I believe the issue is in the ES2Pipeline as if I run with
-Dprism.order=sw then strokePolygon outperforms the series of strokeLine
commands as expected:
java -cp target/DemoFX.jar -Dprism.order=sw
com.chrisnewland.demofx.DemoFXApplication -c 500 -m line
Result: 44fps
java -cp target/DemoFX.jar -Dprism.order=sw
com.chrisnewland.demofx.DemoFXApplication -c 500 -m poly
Result: 60fps
Will see if I can find the root cause as I've got plenty more examples
where ES2Pipeline performs horribly on my Mac which should have no problem
throwing around a few thousand polys.
I realise there's a *lot* of indirection involved in making JavaFX support
such a wide range of underlying graphics systems but I do think there's a
bug here.
Will file a Jira if I can contribute a bit more than "feels slow" ;)
Cheers,
Chris
On Sat, March 28, 2015 10:06, Robert Krüger wrote:
This is consistent with what I am observing. Is this something that
Oracle
is aware of? Looking at Jira, I don't see that anyone is working on this:
https://javafx-jira.kenai.com/issues/?jql=status%20in%20(Open%2C%20%22In%
20Progress%22%2C%20Reopened)%20AND%20labels%20in%20(macosx)%20%20AND%20la
bels%20in%20(performance)
Given that one of the One of the main reasons to use JFX for me is to be
able to develop with one code base for at least OSX and Windows and the
official statement what JavaFX is for, i.e.

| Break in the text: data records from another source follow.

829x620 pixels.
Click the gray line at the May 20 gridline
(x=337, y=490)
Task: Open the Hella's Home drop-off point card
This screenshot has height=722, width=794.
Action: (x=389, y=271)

"JavaFX is a set of graphics and media packages that enables developers
to design, create, test, debug, and deploy rich client applications that
operate consistently across diverse platforms"

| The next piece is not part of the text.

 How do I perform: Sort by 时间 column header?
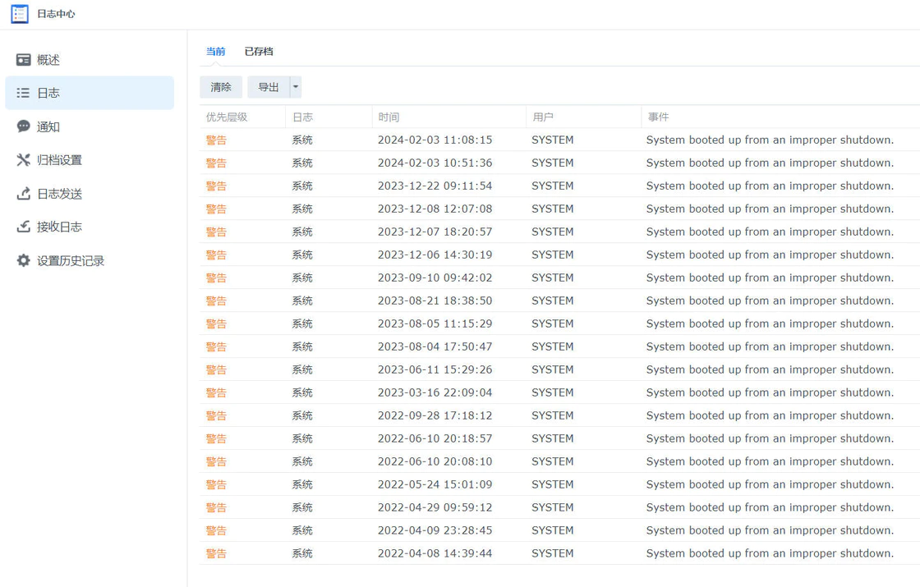click(389, 117)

and the fact that this is clearly not the case currently (8u40) as soon
as I do something else than simple forms, I run into performance/quality
problems on the Mac, I am a bit unsure what to make of all that. Is Mac
OSX
a second-class citizen as far as dev resources are concerned?
Tobi and Chris, have you filed Jira Issues on Mac graphics performance
that can be tracked?
I will file an issue with a simple test case and hope for the best.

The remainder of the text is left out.